Meski air mukanya berlagak sangat gusar, tapi dalam hati sebenarnya senang tidak kepalang. Sebab ia tahu, kini tangannya sudah mulai dapat meraba hati Siau-hi-ji, bahkan, cepat atau lambat, akhirnya hati anak muda itu pasti dapat diraihnya.

Dengan sebelah tangan mengempit So Ing, Siau-hi-ji terus merambat ke atas dengan bantuan tambang panjang itu, hanya sekejap saja ia sudah berada di luar gua.

Sementara itu Bu-koat tak lagi berada di mulut gua, dia tampak berdiri lurus di samping Kiau-goat Kiongcu, air mukanya tampak rada pucat dan kaku tanpa emosi.

Bagi Bu-koat, Kiau-goat Kiongcu bukan cuma gurunya yang kereng, bahkan juga orang tuanya. Sejak kecil belum pernah dilihatnya wajah sang guru menampilkan secercah senyuman. Selama itu pun ia tidak berani sembrono di depan Kiau-goat Kiongcu, sebab hatinya tidak cuma hormat dan terima kasih padanya, bahkan juga rada-rada takut.

Sekarang, akhirnya Siau-hi-ji dapat melihat wajah asli Kiau-goat Kiongcu.

Topeng yang menakutkan itu sudah dibukanya, namun air mukanya terlebih dingin daripada topengnya.
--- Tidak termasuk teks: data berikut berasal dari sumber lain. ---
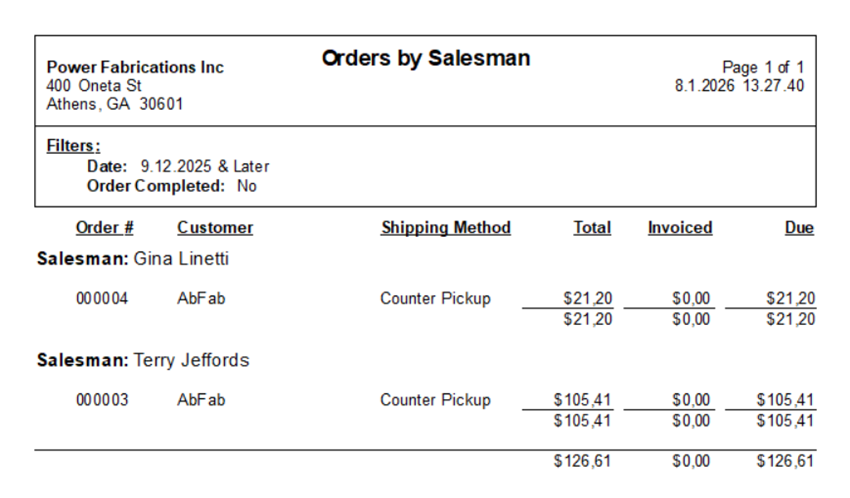Select the Customer column header
Image resolution: width=850 pixels, height=498 pixels.
(215, 228)
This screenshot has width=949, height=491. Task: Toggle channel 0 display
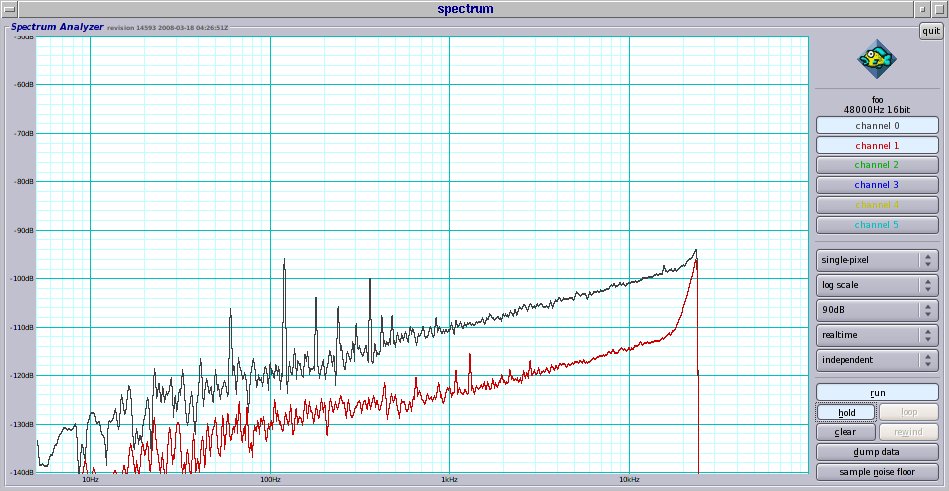point(877,126)

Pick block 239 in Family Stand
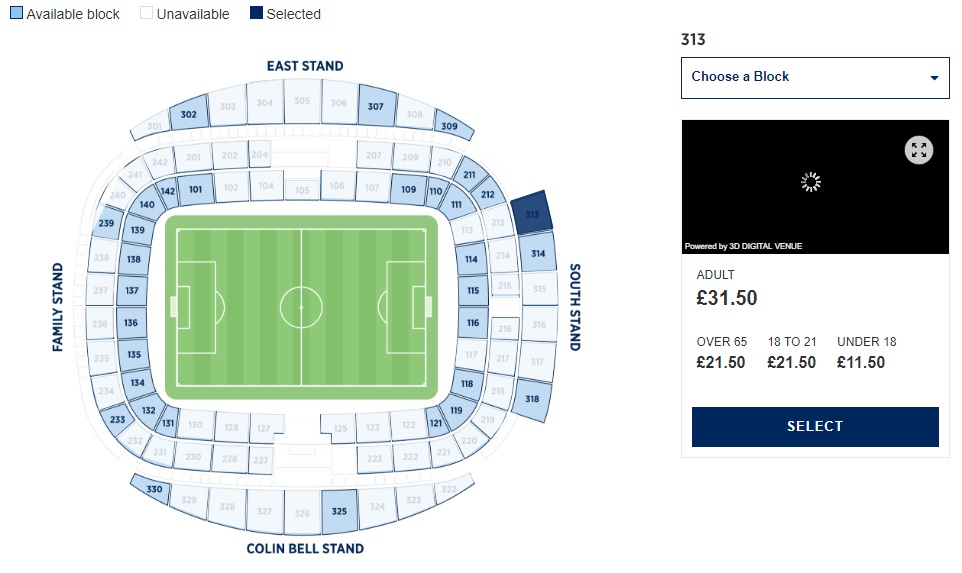click(106, 222)
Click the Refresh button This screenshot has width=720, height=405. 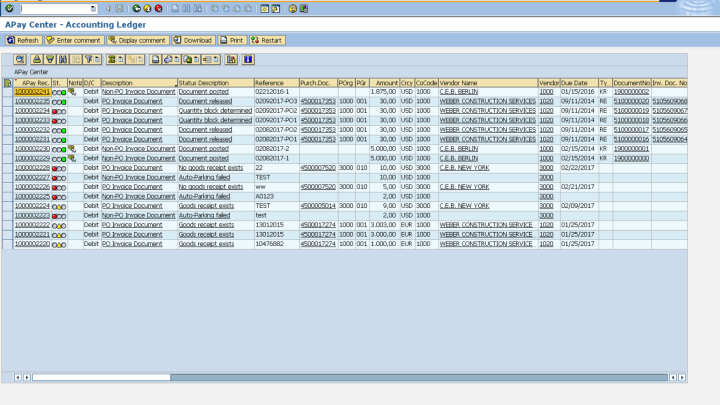[x=22, y=40]
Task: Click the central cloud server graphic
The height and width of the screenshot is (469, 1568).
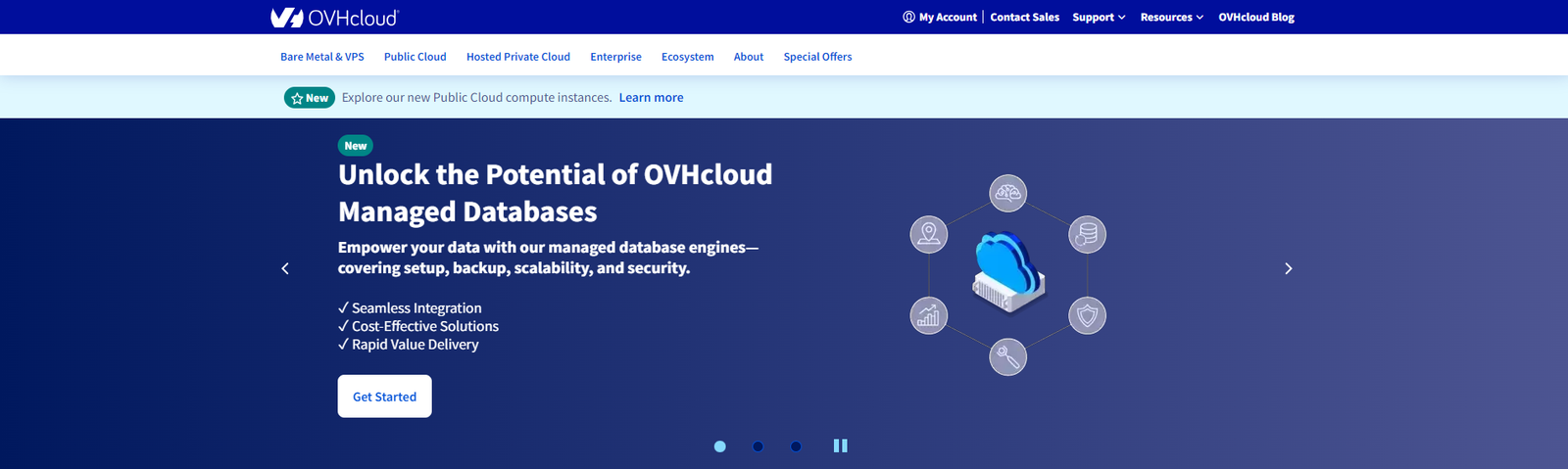Action: coord(1007,272)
Siapa pun tak mampu menemukan setitik tanda-tanda perasaan senang, marah, suka atau duka pada wajahnya. Tampaknya biarpun dunia ini kiamat juga tak dipedulikannya.

Namun dia juga cantik luar biasa, kecantikan yang sukar dibayangkan, begitu cantiknya sehingga membuat orang yang memandangnya merasa risi sendiri. Kecantikannya ini pada hakikatnya bukan cantiknya manusia melainkan kecantikan malaikat dewata.
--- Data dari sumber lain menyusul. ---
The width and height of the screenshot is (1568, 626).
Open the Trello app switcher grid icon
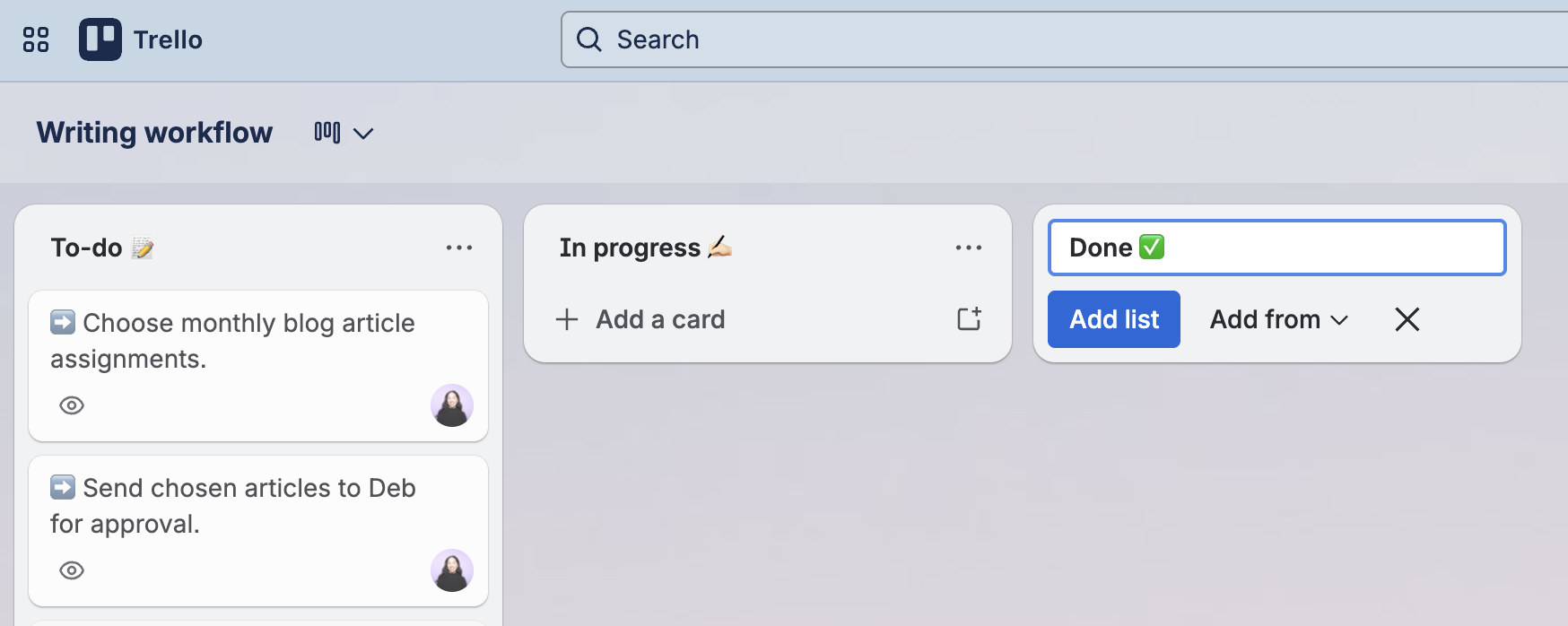click(35, 39)
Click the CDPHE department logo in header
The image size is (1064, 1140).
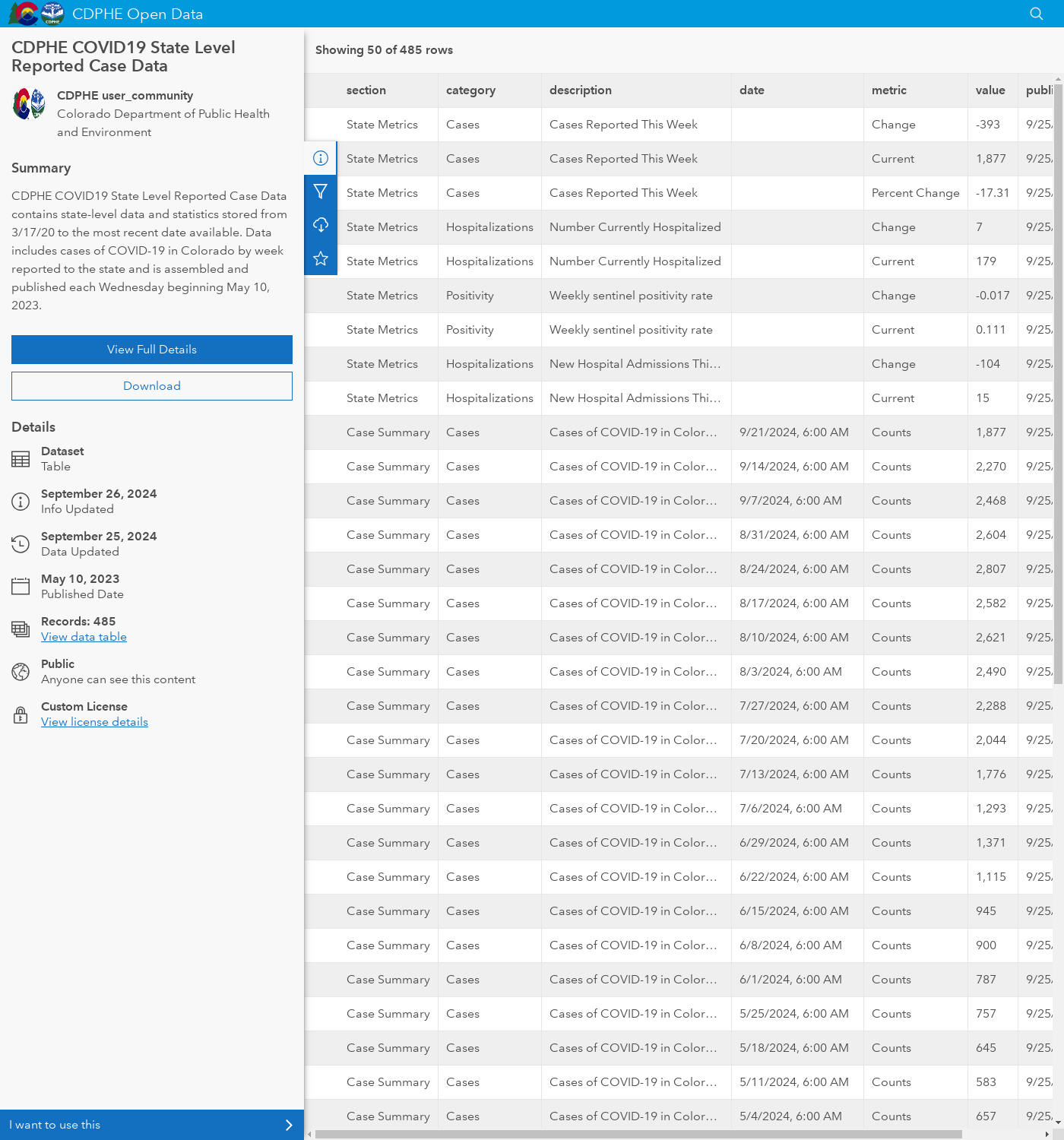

Sama sekali tak terduga oleh Siau-hi-ji bahwa perempuan yang pernah mengguncangkan dunia persilatan selama dua-tiga puluh tahun ini tampaknya masih semuda ini. Lebih-lebih tak pernah terbayangkan perempuan yang cantik ini mempunyai wibawa sebesar ini, dapat membuat siapa yang memandangnya akan merasa segan sendiri. Sampai-sampai Siau-hi-ji sendiri, meski cuma memandangnya sekejap saja, tapi terasa seram laksana orang mendadak melihat badan halus yang cantik di tengah malam senyap.

Betapa kesima Siau-hi-ji sehingga tidak diperhatikannya bahwa di samping Kiau-goat Kiongcu terdapat pula Thi Sim-lan.

Sampai gemetar tubuh Thi Sim-lan saking senangnya ketika dilihatnya Siau-hi-ji melompat turun dari gua sana, tanpa terasa segera ia lari menyongsong. Tapi baru dua-tiga tindak, sekonyong-konyong ia berdiri mematung pula.

Hal ini terjadi bukan lantaran dilihatnya So Ing berada dalam rangkulan Siau-hi-ji, tapi disebabkan mendadak ia teringat pada Hoa Bu-koat. Mana boleh terjadi begitu melihat Siau-hi-ji lantas Hoa Bu-koat ditinggalkannya?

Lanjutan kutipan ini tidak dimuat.